Вот поднимаются первые панельные дома, улицы покрываются асфальтом, но грязи не убывает – мы ведь всё время строимся, на каждой улице то котлован, то канава. В семидесятые у знаменитых Тарапуньки и Штепселя после концерта в нашем городе, появился анекдот: “А скажи мне, Штепсель, когда закончилась Вторая мировая война? – 9 мая 1945 года, - Значит они ещё не знают об этом. – Кто? - Сыктывкарцы. – Да это же знает каждый школьник! – А в Сыктывкаре не знают, у них до сих пор все улицы в окопах”.
А вообще, сыктывкарцы любят свой город, да и как его не любить, если самый известный анекдот про Сыктывкар звучит так:
“Собрались представители от всех столиц мира и давай нахваливать свои города. Дошла очередь до сыктывкарца, он и говорит: а что мне хвастаться, если у нас Париж – пригород?”
В других городах тоже есть свои названия районов, но из них люди едут в ЦЕНТР, а у нас из Орбиты – в город, из города – в Эжву, хотя всё это – Сыктывкар.
Впечатление от Москвы из моего семилетнего возраста – странная зудящая усталость в ступнях. Сейчас таким стал для меня город, а вот в Эжве, где я живу девять лет, с этим полегче. И дело не во мне, я могу по лесу за целый день три-четыре десятка вёрст намотать, но устаю иначе – хорошей, здоровой усталостью, а в городе, на асфальте наши нервы лежат, отрицательная энергия. Это не я – наука говорит.
Значит, и Сыктывкар стал большим городом.
В моём детстве он тоже был большим, но по-другому. Однажды, классе во втором-третьем, на зимних каникулах мы совершили большой поход, причём со второй попытки. Первый раз не дошли. Во второй раз в маленький картонный чемоданчик набрали хлеба, пару луковиц и подкреплялись по дороге. Так и дошли от нынешнего рынка до ж/д вокзала и обратно.

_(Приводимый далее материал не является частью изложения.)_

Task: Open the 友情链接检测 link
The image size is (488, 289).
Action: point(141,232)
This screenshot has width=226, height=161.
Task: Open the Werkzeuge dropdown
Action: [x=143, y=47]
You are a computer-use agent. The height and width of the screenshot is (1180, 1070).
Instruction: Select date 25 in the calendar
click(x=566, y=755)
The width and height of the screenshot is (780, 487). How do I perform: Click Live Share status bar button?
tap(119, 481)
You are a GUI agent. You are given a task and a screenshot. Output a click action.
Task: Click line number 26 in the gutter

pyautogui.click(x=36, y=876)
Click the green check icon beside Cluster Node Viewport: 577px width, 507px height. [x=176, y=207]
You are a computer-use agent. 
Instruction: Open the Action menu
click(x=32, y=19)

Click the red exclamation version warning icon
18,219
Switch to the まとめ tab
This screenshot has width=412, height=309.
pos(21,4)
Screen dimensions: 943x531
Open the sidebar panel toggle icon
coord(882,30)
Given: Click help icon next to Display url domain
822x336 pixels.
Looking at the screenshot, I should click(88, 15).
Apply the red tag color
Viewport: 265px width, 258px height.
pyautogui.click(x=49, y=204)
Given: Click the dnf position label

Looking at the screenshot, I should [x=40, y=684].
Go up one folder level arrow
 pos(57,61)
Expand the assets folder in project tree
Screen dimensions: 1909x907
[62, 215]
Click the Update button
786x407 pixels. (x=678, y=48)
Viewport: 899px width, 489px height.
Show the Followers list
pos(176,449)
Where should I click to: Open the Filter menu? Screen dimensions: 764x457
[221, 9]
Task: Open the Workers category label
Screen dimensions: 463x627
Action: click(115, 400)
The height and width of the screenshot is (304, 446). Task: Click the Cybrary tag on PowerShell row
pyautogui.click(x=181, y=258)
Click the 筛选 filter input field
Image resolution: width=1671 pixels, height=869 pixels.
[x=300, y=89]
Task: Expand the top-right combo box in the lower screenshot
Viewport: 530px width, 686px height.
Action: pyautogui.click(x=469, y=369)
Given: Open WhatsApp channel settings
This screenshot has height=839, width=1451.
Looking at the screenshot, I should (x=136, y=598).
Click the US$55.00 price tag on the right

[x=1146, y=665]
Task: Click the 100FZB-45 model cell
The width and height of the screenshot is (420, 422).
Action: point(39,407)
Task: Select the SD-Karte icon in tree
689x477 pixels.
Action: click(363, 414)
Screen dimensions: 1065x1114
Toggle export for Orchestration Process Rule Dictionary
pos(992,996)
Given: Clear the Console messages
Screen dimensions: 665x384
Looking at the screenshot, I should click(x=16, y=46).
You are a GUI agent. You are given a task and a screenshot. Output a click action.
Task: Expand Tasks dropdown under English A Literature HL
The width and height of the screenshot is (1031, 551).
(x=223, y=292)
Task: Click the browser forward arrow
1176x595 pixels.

Было страшно далеко, тем более, что вместо домов, на “Коммуне” был лес и пустыри.
Сложно сказать, который Сыктывкар мне дороже, милее – тот давний, многие утраченные ныне места которого ещё хранят фотографии и слайды, или нынешний, по сравнению с тем комфортный, современный, даже кое-где шикарный.
Человечья память, всё же, странная штука…

ВЫХОД
По нынешней жизни размолвка супругов – дело обычное. Порой и не вспомнить на следующий день, что из-за чего и как разрешилась ситуация, но один случай нам забыть будет сложно.
Повздорили мы с женой, и пошёл я погулять – пар на ветер выпустить, иначе можно и до скандала довыясняться. Занесло меня в торговый центр, где в одном из магазинчиков продавали камешки, миниатюры янтарные и прочие безделушки. Обычно такие вещи меня не интересуют, но тут один кулончик привлёк моё внимание – ладони из белого металла обнимали круглый дымчатый кристалл – “лунный камень”. Купил я вещицу, тем более, что стоимость была очень умеренная, и понёс домой – мир восстанавливать, а по пути сочинил маленькое стихотворение:

В твоих глазах блеснула жесть,
Но я смягчить тебя сумею
И вместо камня на душе
Прими вот – камушек на шею.

Конечно же, мы сразу надолго помирились, тем более, что жена, оказалось, очень хотела этот камень. Если не верите – спросите, вот она, рядом сидит и улыбается.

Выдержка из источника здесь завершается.